My Life is Not a Sitcom- The Carol Brady Experiment Conlcuded

This conclusion is admittedly late. I've been thinking about it. A lot. And I wanted to go back to living my "regular" life (whatever that might possibly mean) in order to compare. And I've done that. I've thought, and I've lived, and I've compared, and here it is. My big conclusion.

My life is not a sitcom. And I don't want to be any of those women.

I can't not work. I have a whole week off this week, and it's making me crazy. Not just crazy. Depressed. I'm really struggling. My work- my music, and my theatre and my writing, OK I'll say it, my art- is just too important to me. Too big a part of who I am.

I can't JUST work. This weekend I had the good fortune to spend an entire weekend visiting a friend who was doing a show in DC. And for three days I got to see the show and talk about theatre and go to parties and hang out with the cast and I wrote an entire chapter. And while I didn't time it with a stopwatch, I'm guessing the longest I went without talking about my husband or my daughter was about ninety seconds. And when I got delayed on the bus going home I missed them so much it hurt. My life is very much about my art. But it's not just about my art.

I can't wear heels and chase a toddler. It's insanity.

I can't just wear whatever I grab first, and I can't just order pizza for dinner. Not on a regular basis, anyway.

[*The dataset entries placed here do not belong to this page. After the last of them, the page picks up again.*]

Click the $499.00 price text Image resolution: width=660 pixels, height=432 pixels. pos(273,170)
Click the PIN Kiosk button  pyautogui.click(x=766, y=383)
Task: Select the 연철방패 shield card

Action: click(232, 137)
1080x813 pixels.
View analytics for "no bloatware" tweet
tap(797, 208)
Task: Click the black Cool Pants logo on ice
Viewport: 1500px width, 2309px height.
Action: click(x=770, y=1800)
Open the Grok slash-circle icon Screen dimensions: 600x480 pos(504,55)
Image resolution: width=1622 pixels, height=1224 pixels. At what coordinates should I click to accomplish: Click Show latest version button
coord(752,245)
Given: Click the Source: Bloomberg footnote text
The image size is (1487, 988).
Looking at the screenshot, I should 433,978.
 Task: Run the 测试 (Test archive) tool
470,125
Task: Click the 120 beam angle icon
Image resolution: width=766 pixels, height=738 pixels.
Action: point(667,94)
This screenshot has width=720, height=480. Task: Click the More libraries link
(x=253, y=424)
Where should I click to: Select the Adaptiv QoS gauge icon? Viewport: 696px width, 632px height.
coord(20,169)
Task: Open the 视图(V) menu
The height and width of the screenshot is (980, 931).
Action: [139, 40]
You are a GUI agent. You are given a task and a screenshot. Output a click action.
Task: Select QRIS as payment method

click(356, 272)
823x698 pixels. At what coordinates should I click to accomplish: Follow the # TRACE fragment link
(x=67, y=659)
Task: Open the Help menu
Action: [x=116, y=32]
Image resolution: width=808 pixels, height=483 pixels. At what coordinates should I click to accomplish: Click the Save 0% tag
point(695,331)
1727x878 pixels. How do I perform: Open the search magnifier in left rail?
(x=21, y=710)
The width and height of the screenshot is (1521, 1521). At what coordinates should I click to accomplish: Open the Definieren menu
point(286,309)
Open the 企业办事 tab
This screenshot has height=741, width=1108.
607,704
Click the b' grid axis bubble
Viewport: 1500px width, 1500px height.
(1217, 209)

This, too, would be a one-way ticket to depression.

I can't get much work done when Lily is awake. I've tried. It is not effective.

So if I'm not any of those women, where does that leave me? It leaves me, as anticipated, with moderation. A woman who needs to find some self-worth and artistic fulfillment in work, and who needs to spend time with her family and provide a safe, healthy, happy home. A woman who often finds the balance between these two needs allusive. I'm a woman who cares what she wears and how she looks. But I'm also a woman who spends most of her time with a little person who is learning to run.

I am my own woman, finding my own way.

So then, why watch any of it? Why compare ourselves at all? I suppose we need to understand who we are not in order to understand who we are. And, quite frankly, they are sometimes all we have in the way of company. (See: On behalf of stay at home parents who get really really lonely.) And while we might not be exactly like any of these characters who find easy solutions in two short commercial breaks, they do represent a lot of truth. Maybe not universal truth, but truth for a lot of us. Like fighting over bills and burnt dinners and that darn Jones account. And that's gonna make us laugh. And sometimes, that's all you can do.